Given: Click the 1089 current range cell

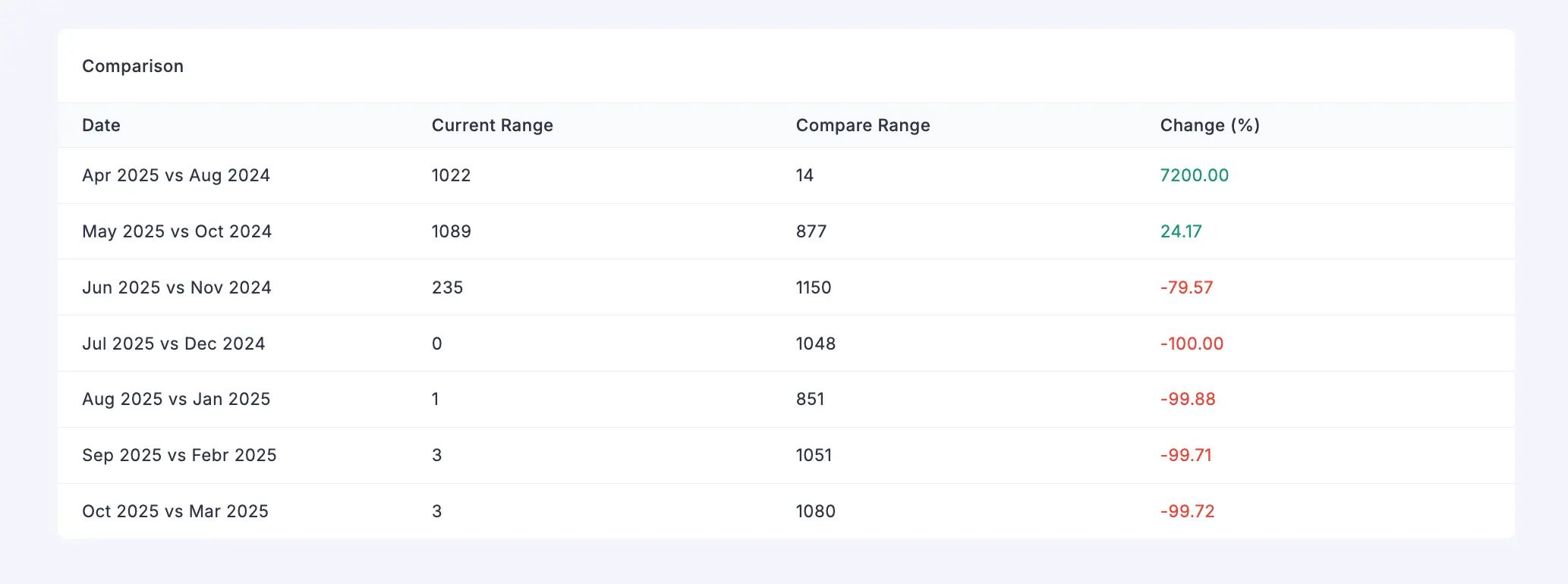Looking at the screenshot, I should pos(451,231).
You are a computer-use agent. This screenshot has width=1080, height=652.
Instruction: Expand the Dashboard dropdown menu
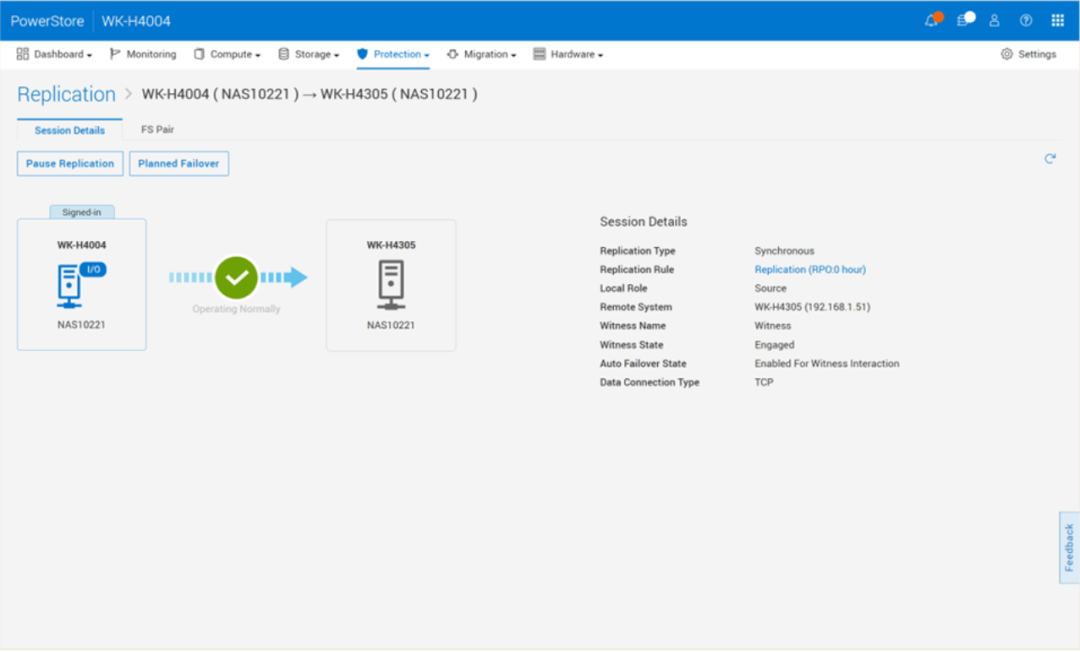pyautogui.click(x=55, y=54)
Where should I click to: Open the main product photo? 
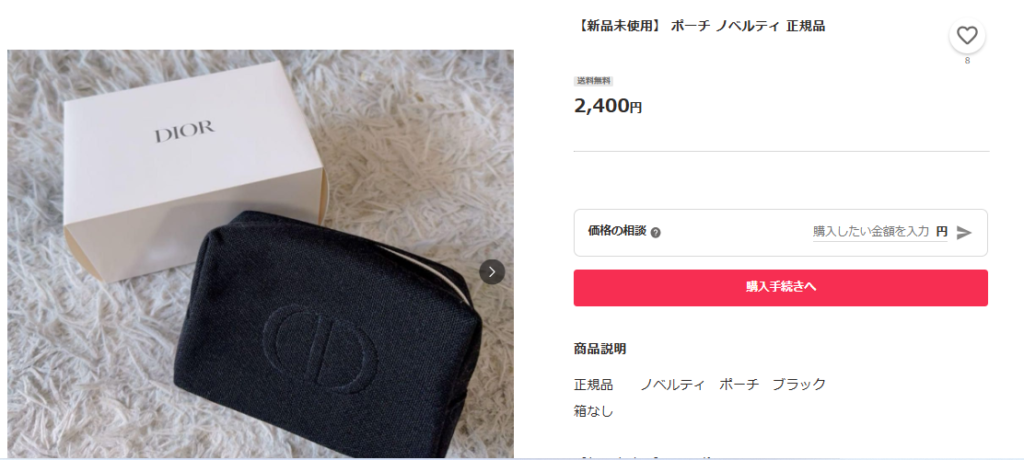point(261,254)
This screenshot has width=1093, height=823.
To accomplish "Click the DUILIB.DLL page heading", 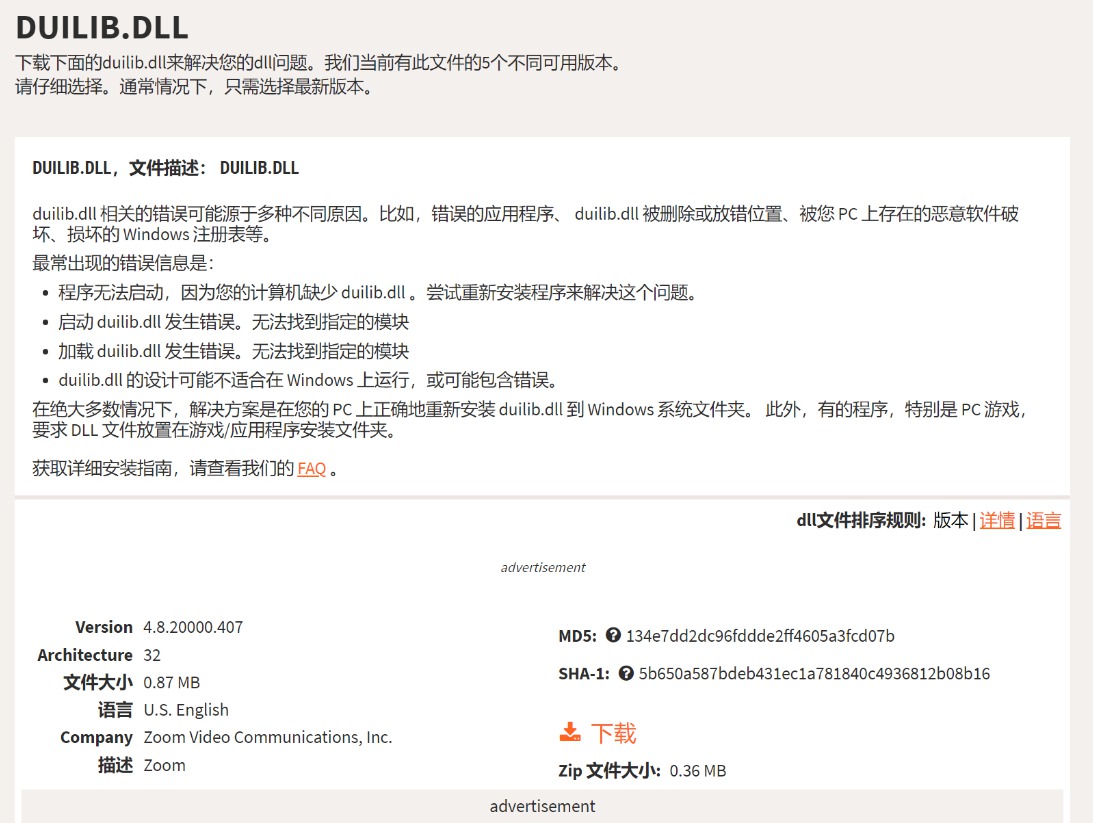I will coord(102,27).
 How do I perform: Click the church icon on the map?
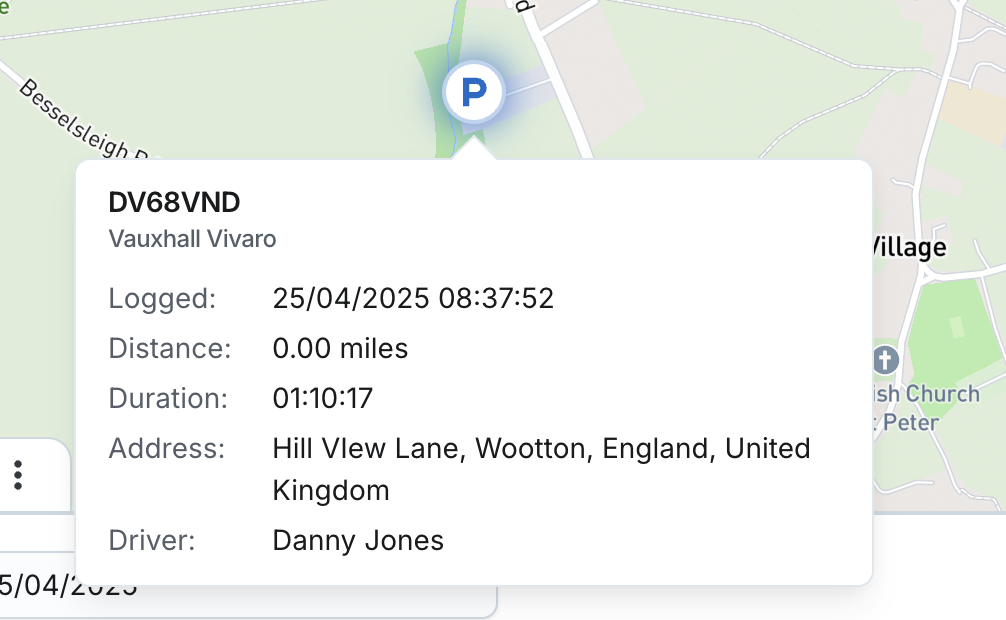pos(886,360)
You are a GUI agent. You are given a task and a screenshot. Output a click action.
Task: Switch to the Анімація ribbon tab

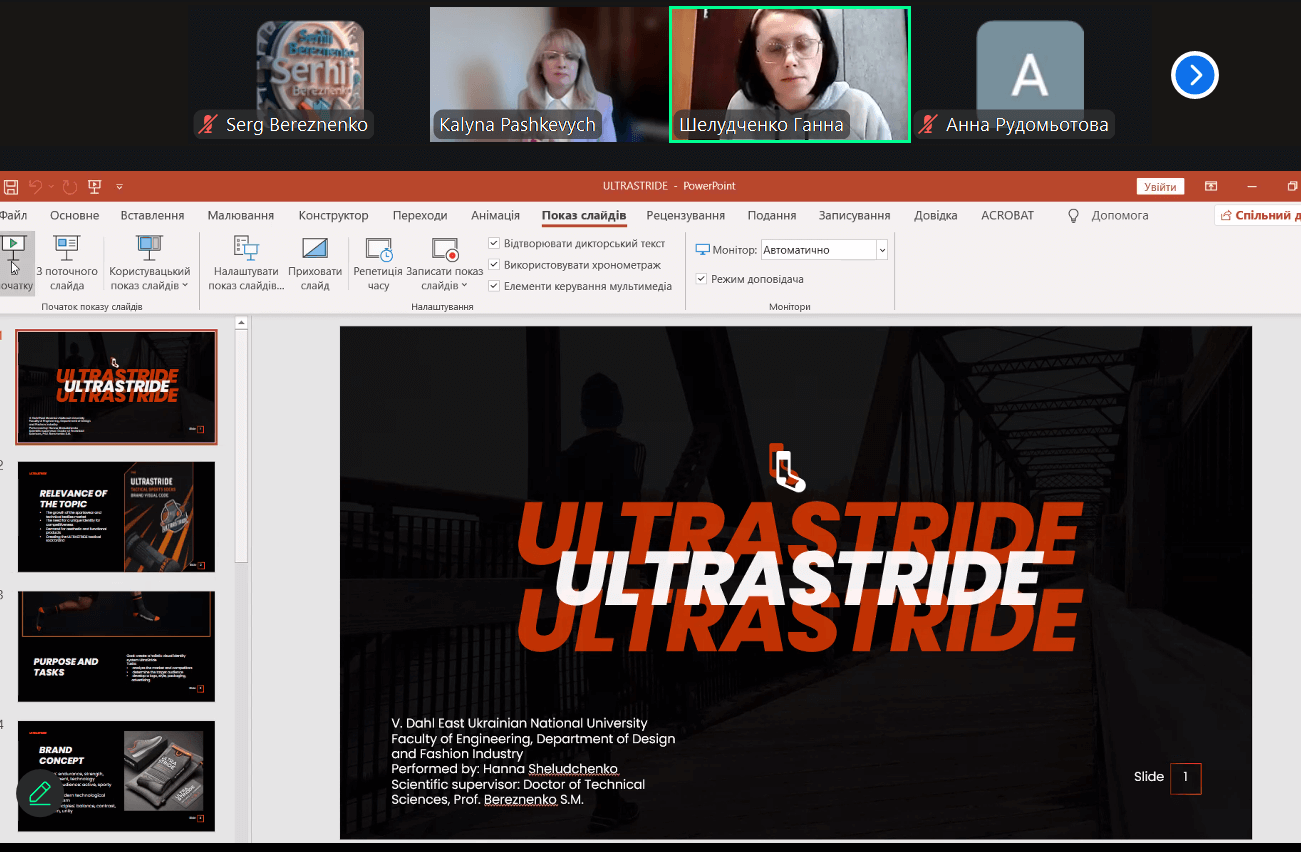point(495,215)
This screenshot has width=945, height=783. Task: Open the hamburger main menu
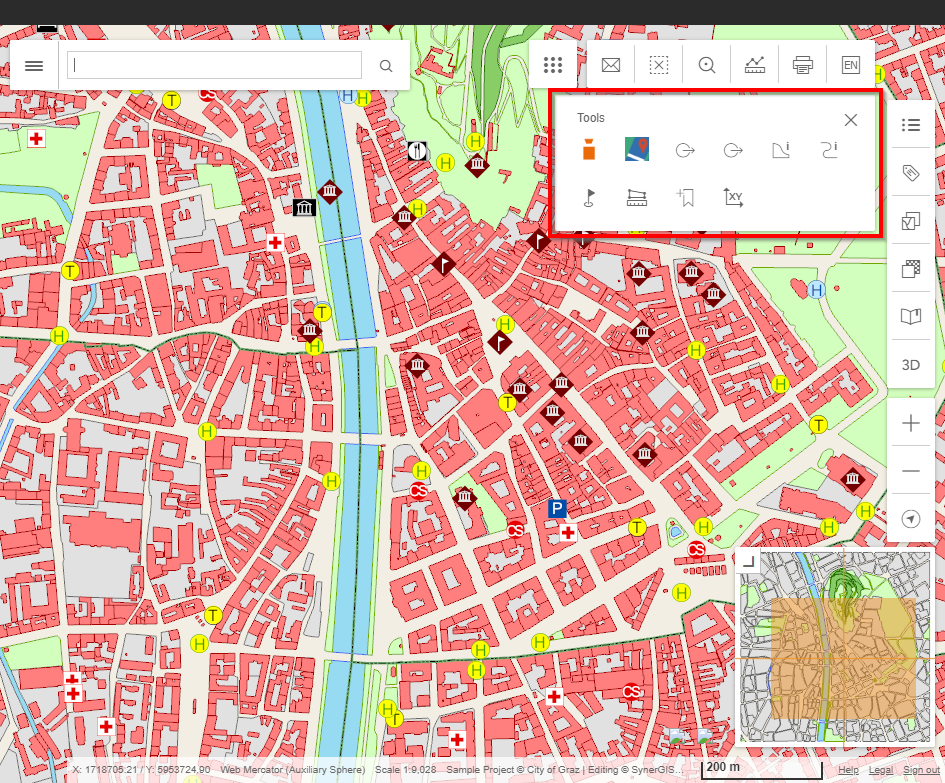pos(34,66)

__Task instructions__. What lines in the data above contain the word "agent"? Show them all.

__Written response__.
You are a computer-use agent. This screenshot has width=1080, height=652.
You are a GUI agent. You are given a task and a screenshot. Output a click action.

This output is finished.